Having a speech generator that uses one’s own voice is certainly something a growing number of people can appreciate — choosing from a list is a bit dehumanizing. Many have voices they would rather use, but it wasn’t until recently that it was an option.

They weren’t kidding about how quick and easy it is: I went through the new “my own voice” process, and it really was just 50 short sentences, drawn from a (random, it seemed) corpus of novels, recipe books, and articles. The recording interface was simple and easy to navigate, and sure enough, a day or so later my voice was ready to use. The quality is fine — not uncanny like some models out there can be, but clearly my own voice (as advertised) and able to handle any sentence I threw at it in the demo page.

Now that it’s there, if I ever need it I can go and download it for a fee to use on any compatible speech-generation system. Obviously this includes Tobii Dynavox’s TD Talk and devices; the company just released a new one last week, in fact — these things are getting pretty sleek.

Delaina tests out the new Tobii Dynavox device. Image Credits: Acapela Group

And that’s the real point of all this — it’s not a technical demonstration of the power of neural voice tech or a demo that lets anyone feed it a celebrity voice to clone. It’s a tool made specifically for people who until recently may have had no options or at best a difficult, complex process if they wanted to preserve their voice.

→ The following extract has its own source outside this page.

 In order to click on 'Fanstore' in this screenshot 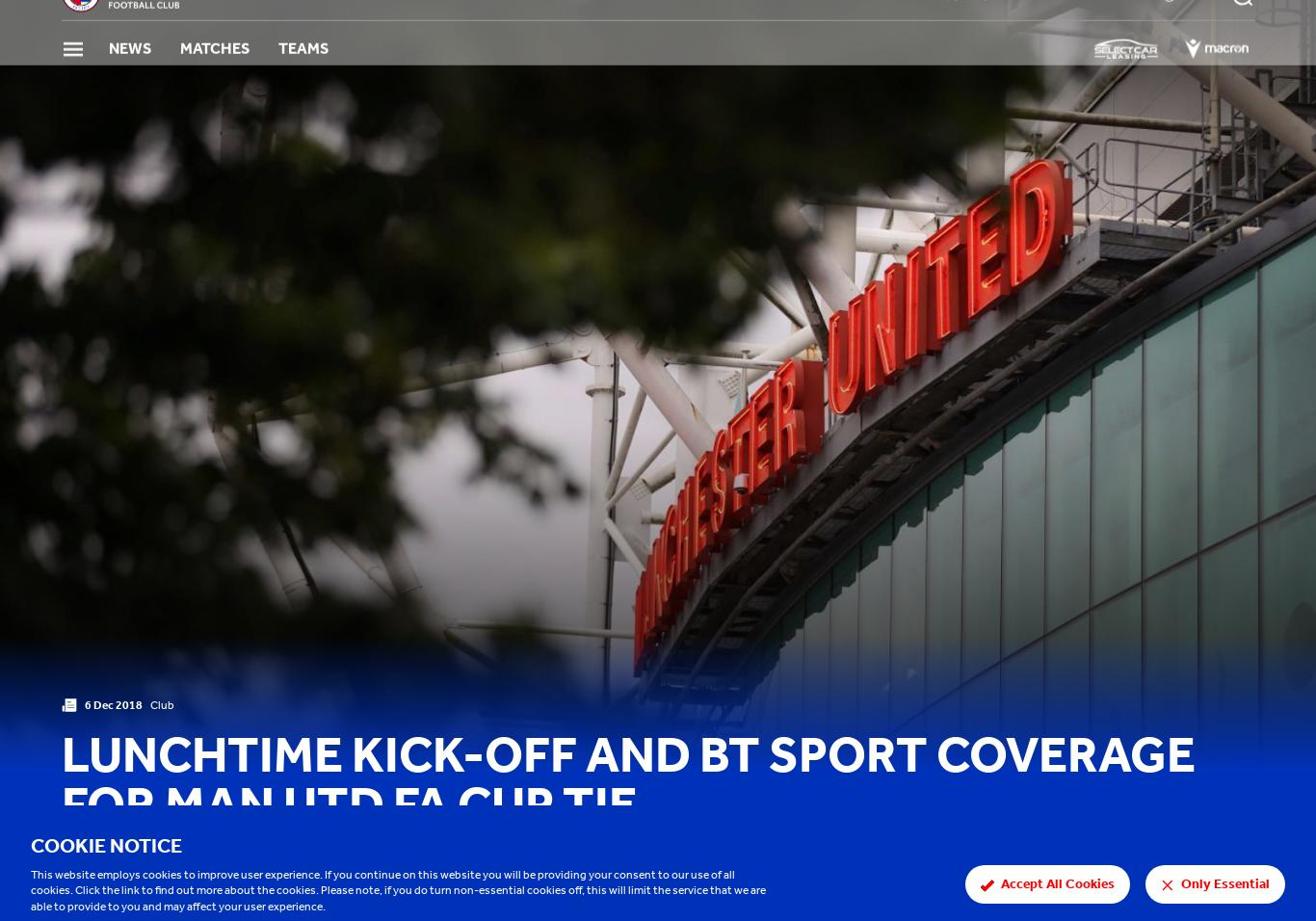, I will do `click(1116, 26)`.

Many facing degenerative conditions, cancer, or certain procedures know that within a few months or years they may not be able to speak well or at all anymore. Making the process of banking their voice as easy as possible is a service many will appreciate.

“One big advantage is we also customize for children — we’ve made the recording script easier to read, and tuned the system to make the quality of children’s synthetic voices better. We were the first in the world to do that, and we’re still going in this direction,” said Cadic.

Being able to record and re-record or artificially age the banked voice is a new and challenging capability, but one that seems to be getting results:

The compatibility with offline devices that don’t have the latest neural processing chip is a key differentiator as well. “There are online solutions where it’s easy to create a voice, but it’s only available via the cloud, and that’s just not practical,” he said.

Incidentally, while the 50-sentence thing is great for folks who can still read and speak, a voice can also be trained on voice recordings from people who have since lost that ability — it just isn’t quite so simple.

The company has also found that diversity and thoughtfulness in the training process is as important as in other AI applications. Cadic pointed out that an issue with some super-fast training techniques is that “it will pretty much just try to find the speaker in the training material that’s closest to the user. But if there isn’t a speaker in the training close to the original voice, it just won’t sound like it.”

Acapela product manager Nicolas Mazars added that, like many AI problems with their root in insufficient training data, this one is not evenly distributed: “That process works well for the average 50-year-old white guy, but not if you’re an African-American man, or you don’t speak English well. We work in 23 languages, and have many users who have disabilities. We try to rely on user feedback and develop something for them, by them.”